Filtering the records below, copy only those lines that include the word "profile".

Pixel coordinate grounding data
------------------------------------------------------------------------

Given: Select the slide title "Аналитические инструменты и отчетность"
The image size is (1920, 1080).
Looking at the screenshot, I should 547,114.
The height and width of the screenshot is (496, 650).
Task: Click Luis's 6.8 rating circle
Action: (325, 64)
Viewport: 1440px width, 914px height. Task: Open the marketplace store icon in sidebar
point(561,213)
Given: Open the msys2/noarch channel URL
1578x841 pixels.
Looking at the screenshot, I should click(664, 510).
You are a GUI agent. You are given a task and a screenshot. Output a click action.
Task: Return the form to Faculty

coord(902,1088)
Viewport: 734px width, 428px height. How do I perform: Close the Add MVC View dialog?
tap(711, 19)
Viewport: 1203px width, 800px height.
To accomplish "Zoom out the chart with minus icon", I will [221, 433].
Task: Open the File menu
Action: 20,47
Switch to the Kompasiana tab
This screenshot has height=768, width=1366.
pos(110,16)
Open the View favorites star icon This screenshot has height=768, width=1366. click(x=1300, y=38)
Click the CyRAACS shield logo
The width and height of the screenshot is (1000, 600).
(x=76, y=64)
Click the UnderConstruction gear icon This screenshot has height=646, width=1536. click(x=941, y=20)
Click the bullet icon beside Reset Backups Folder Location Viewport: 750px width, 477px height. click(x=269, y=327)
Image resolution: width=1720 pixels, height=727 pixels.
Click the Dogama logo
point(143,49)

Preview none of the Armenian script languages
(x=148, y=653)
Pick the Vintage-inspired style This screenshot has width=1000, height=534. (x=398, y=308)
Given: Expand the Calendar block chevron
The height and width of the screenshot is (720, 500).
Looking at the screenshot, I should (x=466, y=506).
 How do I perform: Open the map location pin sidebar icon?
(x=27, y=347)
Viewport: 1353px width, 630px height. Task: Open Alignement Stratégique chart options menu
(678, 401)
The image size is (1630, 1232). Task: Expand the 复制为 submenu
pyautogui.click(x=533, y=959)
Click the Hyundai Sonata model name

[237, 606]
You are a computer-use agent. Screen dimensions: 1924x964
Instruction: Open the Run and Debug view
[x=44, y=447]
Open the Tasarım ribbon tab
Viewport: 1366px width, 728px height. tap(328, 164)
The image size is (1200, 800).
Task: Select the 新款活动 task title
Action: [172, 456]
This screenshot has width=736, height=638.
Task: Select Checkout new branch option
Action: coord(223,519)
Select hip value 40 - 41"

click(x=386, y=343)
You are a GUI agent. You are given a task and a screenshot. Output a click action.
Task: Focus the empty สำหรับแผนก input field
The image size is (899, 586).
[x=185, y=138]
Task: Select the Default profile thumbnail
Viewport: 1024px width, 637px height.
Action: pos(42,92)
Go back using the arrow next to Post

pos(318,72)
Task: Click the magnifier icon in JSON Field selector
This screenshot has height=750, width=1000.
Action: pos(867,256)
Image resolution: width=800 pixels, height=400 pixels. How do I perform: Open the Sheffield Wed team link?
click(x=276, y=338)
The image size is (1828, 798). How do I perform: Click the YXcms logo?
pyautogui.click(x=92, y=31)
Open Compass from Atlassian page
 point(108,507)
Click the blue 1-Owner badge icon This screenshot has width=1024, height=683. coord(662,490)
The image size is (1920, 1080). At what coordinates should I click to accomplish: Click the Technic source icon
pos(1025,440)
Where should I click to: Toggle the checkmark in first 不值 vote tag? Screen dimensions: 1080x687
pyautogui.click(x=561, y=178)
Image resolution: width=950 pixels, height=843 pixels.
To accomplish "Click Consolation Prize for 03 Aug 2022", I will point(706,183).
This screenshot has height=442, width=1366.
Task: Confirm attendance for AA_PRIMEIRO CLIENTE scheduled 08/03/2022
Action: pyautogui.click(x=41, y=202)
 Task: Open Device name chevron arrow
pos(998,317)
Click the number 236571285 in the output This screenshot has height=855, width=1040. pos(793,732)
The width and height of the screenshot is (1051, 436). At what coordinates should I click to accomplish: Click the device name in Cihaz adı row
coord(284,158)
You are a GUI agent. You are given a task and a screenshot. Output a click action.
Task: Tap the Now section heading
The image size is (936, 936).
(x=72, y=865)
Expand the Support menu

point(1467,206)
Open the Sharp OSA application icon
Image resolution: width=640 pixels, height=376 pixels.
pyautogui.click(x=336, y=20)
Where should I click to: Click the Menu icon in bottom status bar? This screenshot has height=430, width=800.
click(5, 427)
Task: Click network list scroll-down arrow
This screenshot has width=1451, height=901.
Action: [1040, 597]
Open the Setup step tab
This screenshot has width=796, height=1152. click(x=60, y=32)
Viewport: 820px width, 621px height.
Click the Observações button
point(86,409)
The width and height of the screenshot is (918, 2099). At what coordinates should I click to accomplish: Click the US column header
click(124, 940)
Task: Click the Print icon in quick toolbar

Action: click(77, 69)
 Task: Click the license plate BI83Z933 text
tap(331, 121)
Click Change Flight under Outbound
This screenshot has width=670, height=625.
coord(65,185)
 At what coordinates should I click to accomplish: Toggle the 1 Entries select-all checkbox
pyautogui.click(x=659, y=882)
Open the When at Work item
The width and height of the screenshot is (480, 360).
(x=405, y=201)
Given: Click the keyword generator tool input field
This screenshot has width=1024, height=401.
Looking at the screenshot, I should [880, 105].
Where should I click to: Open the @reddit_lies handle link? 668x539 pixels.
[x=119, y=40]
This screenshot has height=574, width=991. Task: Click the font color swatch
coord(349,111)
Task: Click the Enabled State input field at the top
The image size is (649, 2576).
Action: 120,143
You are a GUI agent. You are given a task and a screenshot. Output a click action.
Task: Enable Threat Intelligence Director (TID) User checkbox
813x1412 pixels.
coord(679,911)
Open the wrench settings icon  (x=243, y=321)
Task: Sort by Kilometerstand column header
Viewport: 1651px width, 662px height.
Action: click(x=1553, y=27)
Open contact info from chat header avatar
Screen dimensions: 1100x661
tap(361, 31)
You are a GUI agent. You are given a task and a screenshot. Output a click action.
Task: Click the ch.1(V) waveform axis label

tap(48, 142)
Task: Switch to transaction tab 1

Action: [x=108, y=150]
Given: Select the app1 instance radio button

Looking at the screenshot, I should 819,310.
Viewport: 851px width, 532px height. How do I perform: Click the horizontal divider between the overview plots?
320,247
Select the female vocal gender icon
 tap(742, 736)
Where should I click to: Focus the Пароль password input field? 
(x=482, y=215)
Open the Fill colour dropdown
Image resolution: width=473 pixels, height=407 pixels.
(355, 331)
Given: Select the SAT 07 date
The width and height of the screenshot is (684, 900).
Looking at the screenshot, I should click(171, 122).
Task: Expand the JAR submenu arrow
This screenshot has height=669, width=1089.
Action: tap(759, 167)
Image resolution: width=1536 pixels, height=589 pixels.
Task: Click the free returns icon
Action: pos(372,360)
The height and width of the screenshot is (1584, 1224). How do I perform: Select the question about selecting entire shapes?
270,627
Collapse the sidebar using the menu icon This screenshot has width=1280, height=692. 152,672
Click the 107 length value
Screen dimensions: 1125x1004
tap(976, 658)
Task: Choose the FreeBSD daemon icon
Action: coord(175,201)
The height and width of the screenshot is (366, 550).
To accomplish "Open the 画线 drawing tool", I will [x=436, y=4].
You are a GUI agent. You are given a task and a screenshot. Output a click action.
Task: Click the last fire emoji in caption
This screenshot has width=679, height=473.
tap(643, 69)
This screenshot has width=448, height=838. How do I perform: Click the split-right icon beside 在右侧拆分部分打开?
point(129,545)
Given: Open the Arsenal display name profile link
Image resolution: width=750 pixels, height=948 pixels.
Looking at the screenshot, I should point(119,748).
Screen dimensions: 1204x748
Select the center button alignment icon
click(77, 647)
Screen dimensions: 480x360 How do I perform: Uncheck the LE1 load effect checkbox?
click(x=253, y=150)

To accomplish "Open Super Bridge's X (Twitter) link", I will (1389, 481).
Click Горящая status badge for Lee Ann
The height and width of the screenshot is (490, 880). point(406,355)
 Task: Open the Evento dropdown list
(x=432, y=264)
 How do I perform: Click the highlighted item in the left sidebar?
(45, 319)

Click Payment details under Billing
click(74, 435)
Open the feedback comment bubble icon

------------------------------------------------------------------------

_Exercise output:_
Task: Select the Default profile thumbnail
Given: Open the Arsenal display name profile link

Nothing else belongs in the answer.